Northern Housing Webinar Series

Building Indigenous Housing Sovereignty

Stan Knight, a member of Opaskwayak Cree Nation, leads Zachary Knight Enterprises (ZKE) with over 30 years of experience in Indigenous housing and infrastructure. ZKE empowers communities through project management, asset planning, and culturally grounded solutions. Its flagship initiative, Inspector in a Box (IIAB), trains local members to perform home inspections using advanced tools like drones and thermal cameras. This reduces reliance on external contractors while opening employment pathways. With a deep commitment to self-determination, Stan’s work centers Indigenous leadership in addressing housing challenges across Turtle Island.

This 30-minute presentation will introduce the work of Zachary Knight Enterprises (ZKE) and the Inspector in a Box (IIAB) program, two initiatives advancing Indigenous-led solutions to the housing crisis across Turtle Island. We will explore how these programs are reshaping housing delivery by centering Indigenous knowledge, supporting workforce development, and leveraging existing funding to create sustainable, scalable, and community-driven housing systems. Participants will gain insight into ZKE’s nation-building approach and IIAB’s practical tools for asset management, training, and inspection, designed For Indigenous, By Indigenous.

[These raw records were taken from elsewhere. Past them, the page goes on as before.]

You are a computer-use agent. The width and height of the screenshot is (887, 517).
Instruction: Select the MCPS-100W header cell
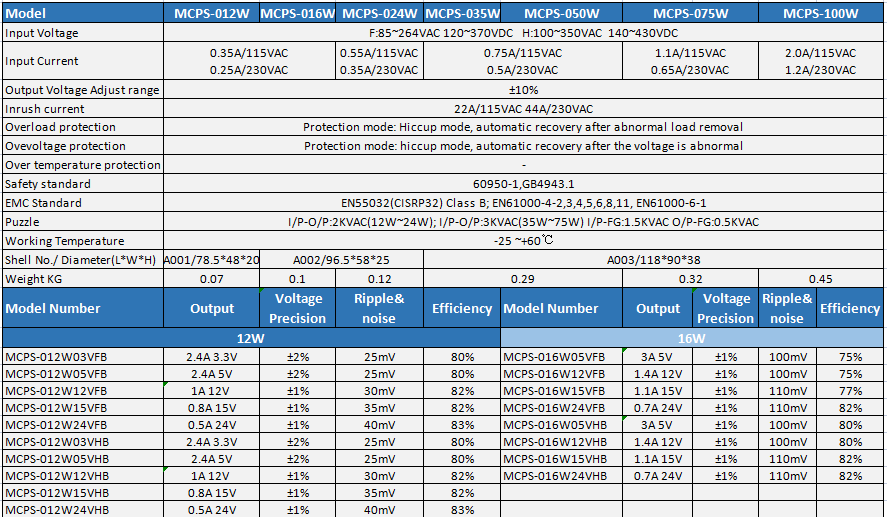pyautogui.click(x=820, y=14)
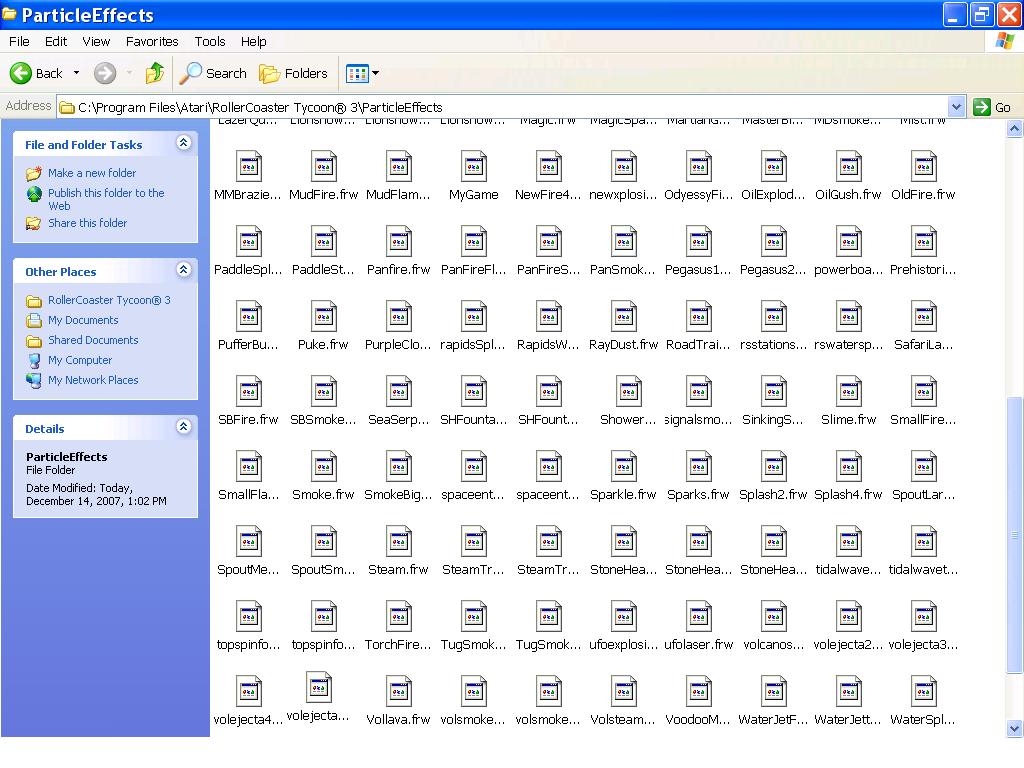This screenshot has width=1024, height=768.
Task: Click the Steam.frw file icon
Action: 398,542
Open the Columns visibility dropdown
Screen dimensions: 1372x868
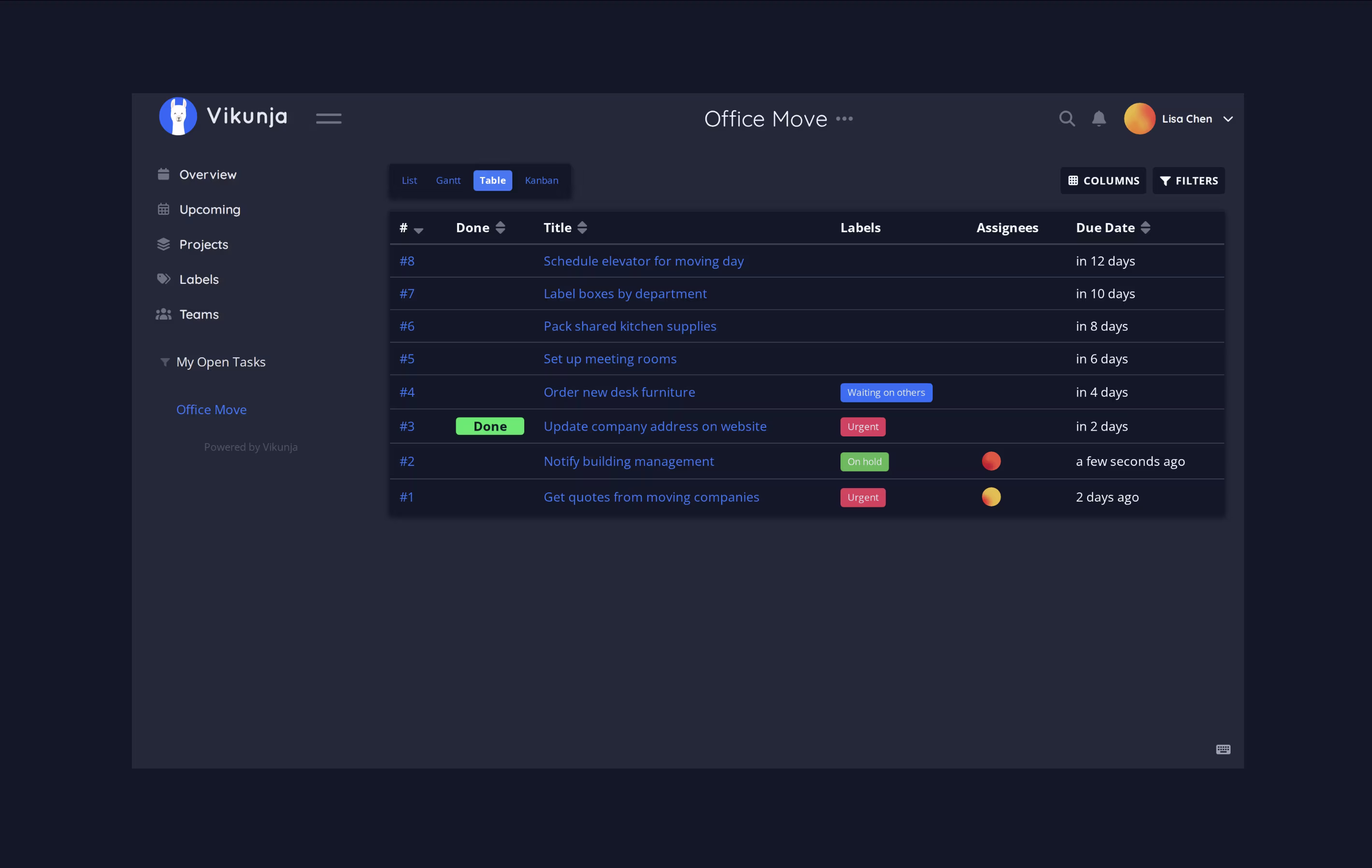pyautogui.click(x=1103, y=181)
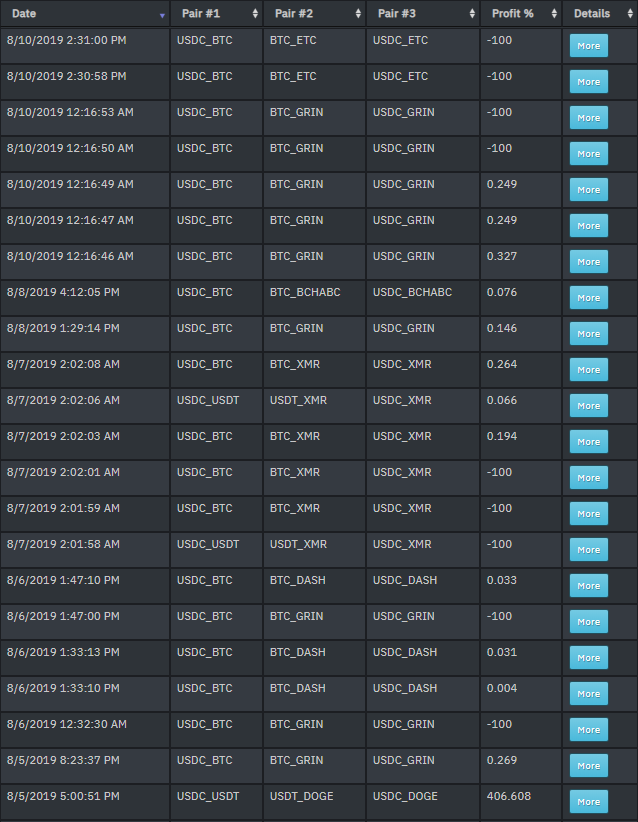Open More for 8/10/2019 2:31:00 PM trade
Screen dimensions: 638x822
pyautogui.click(x=589, y=46)
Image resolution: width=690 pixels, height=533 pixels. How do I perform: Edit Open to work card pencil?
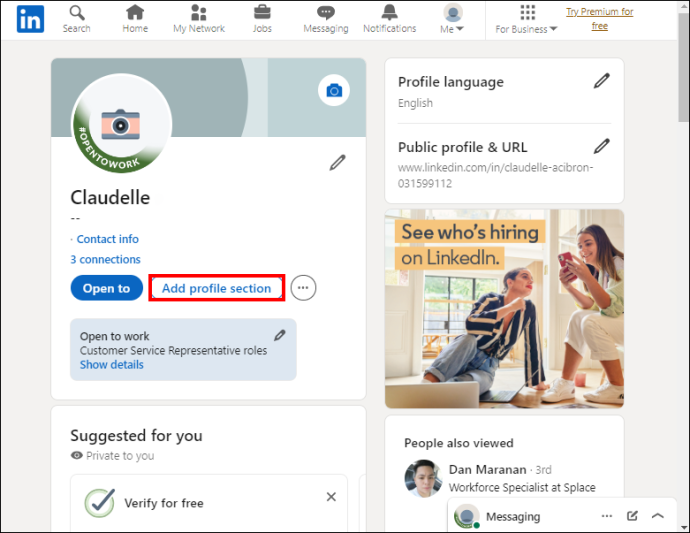coord(280,335)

Evaluating Alaskan Housing for Climate Adaptation

Based in Anchorage, Alaska where she grew up, Meghan Holtan brings both lived experience and research expertise to questions of housing, climate adaptation, and community wellbeing in northern contexts. Before pursuing her PhD in Urban and Regional Planning at the State University of New at Buffalo, she worked for many years as a planning and housing analyst in Alaska, giving her firsthand understanding of the challenges and innovations happening in northern communities. Her work sits at the intersection of housing, governance, and health equity. Her dissertation research explores how Alaska's housing providers are already innovating for rapid environmental and political change, and how better evaluation and monitoring tools could support and amplify their work. She's particularly drawn to arts-based methods that can widen access to the decision-making processes that shape our built environments.

Social housing providers across Alaska are using new housing designs and technology, rethinking supply chains, and experimenting with programs, policies, and outreach strategies to help the communities they serve adapt to a changing climate. But how do we know what works? This webinar shares findings from interviews with Alaska housing providers, evaluation experts from around the world, and a review of literature. Together with an advisory panel, this knowledge is being used to inform an evaluation approach and monitoring toolset that will be piloted with six Alaska housing projects this winter. Come with your questions and ideas related to evaluation, monitoring, and storytelling about housing in the North.

Designing for Northern, remote, and Arctic Communities

Niss Feiner, C.E.T., CHD, is the Principal Mechanical Designer at Delta-T Designs Inc. and a specialist in northern and Arctic building systems. With a career grounded in both construction and engineering, he focuses on delivering practical, resilient mechanical designs for remote communities across Canada’s North. Niss teaches HVAC technology at George Brown College, instructs nationally with HRAI, and contributes to ASHRAE through authorship and technical committee work, including the Cold-Climate Building Design Guide and the Certified HVAC Designer Study Guide. A frequent speaker at industry events, he offers field-tested insight on cold-climate design, heat pumps, ventilation, and effective engineering practice.

Extreme cold and wind, sparse infrastructure, and an average population density of 0.05 people per square kilometre means that Canada’s northern territories face very unique challenges for building construction. The challenges of a remote, and very cold climate intersecting with the social consequences of colonialism mean that engineers need to have a good understanding of the technical issues, and the lived experiences of the communities involved. This presentation explores the climate impact to building design and operation, logistical and infrastructure challenges that shape building design, and the social and historical context that affects project viability and success.